Conning Research Says Profits for Personal Auto Insurers Stuck in Reverse

January 9, 2003

Personal automobile insurers will experience disappointing financial results over the next five years, continuing a pattern of mediocrity dating back to 1993, according to a new study from Conning Research & Consulting, Inc.

In the study, “Caution Flag for Personal Automobile Insurance,” Conning analyzes the personal automobile line over the past nine years against two benchmarks: premium growth equal to Gross Domestic Product growth and return on surplus of 12 percent. Not once during 1993-2001 did the industry achieve both benchmarks in the same year.

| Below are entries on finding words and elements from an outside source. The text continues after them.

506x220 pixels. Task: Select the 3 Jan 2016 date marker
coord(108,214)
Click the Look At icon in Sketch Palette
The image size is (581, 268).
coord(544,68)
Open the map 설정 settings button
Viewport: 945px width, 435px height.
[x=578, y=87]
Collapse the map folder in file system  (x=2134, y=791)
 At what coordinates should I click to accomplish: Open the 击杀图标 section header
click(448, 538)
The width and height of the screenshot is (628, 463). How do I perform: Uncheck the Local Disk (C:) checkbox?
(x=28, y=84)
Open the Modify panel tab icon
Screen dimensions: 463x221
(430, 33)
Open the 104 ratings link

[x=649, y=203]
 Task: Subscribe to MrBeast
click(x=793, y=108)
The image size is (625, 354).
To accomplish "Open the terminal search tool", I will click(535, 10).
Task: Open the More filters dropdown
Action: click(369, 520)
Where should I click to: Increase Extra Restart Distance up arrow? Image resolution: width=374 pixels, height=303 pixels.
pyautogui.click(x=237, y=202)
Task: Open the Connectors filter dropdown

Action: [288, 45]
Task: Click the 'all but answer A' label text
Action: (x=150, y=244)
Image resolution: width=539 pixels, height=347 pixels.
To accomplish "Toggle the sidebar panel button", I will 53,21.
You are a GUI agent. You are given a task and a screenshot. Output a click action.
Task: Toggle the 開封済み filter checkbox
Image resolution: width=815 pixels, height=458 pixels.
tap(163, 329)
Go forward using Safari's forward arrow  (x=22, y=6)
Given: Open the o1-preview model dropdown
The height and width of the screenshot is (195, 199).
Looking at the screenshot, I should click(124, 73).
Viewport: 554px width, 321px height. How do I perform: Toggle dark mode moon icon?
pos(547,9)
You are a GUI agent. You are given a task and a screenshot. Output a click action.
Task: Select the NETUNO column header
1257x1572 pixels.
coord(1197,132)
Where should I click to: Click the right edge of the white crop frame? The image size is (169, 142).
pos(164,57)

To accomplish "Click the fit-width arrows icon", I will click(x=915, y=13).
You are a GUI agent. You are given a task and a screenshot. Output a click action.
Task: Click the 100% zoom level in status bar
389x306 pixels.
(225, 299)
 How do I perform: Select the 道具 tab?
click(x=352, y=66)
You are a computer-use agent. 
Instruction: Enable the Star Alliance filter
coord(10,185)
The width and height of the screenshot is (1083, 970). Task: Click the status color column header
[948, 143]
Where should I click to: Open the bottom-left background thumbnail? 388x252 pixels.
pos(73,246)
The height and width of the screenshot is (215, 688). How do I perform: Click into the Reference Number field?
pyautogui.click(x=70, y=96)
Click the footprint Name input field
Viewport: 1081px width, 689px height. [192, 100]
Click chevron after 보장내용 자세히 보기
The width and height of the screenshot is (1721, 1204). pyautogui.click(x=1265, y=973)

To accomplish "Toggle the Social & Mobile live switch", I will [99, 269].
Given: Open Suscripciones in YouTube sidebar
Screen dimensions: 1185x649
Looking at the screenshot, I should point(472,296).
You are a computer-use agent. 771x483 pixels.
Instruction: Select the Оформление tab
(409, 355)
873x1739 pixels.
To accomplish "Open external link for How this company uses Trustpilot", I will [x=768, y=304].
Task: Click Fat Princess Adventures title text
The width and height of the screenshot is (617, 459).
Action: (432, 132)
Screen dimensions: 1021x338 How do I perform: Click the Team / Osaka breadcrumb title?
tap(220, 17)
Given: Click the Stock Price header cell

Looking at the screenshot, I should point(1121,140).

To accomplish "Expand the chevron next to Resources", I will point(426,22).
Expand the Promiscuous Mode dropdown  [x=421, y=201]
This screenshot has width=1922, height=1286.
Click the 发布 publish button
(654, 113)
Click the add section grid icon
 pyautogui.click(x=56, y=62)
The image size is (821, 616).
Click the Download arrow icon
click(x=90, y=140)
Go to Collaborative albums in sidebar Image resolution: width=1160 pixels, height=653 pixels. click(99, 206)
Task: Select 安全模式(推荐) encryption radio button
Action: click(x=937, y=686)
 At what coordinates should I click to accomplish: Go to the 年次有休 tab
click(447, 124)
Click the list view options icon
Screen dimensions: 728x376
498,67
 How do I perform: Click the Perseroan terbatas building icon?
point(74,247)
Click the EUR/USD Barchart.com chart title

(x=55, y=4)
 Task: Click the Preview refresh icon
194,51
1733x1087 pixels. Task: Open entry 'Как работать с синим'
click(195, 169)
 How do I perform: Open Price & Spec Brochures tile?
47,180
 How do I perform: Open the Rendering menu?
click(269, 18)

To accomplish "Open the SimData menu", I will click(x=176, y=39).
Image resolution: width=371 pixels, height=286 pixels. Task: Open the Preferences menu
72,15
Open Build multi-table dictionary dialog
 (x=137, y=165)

“Personal automobile insurance shrank as a portion of the U.S. economy and generated a return on surplus of only 7.8 percent during 1993-2001,” Michael Weinstein, Director of Research, Conning Research & Consulting, said. “Given the frequency of outright poor results on a year-by-year or insurer-by-insurer basis, Conning sees danger on the track. The nature of the marketplace will prevent those trailing the leaders from moving up.”

The Conning study, analyzing the results of 161 insurers for personal auto during 1993-2001, found that only 15 insurers achieved averages exceeding the benchmarks for both growth and return on surplus. The study explores why those insurers succeeded and the industry did not.

Further, Conning sees little reason to expect broad improvement during 2003-2007. The study considers likely developments in premiums, loss exposures, expenses, investments, realized gains, and premium to surplus leverage.

“We expect no fuel injection to boost the performance of most personal automobile insurers over the next five years,” Weinstein added.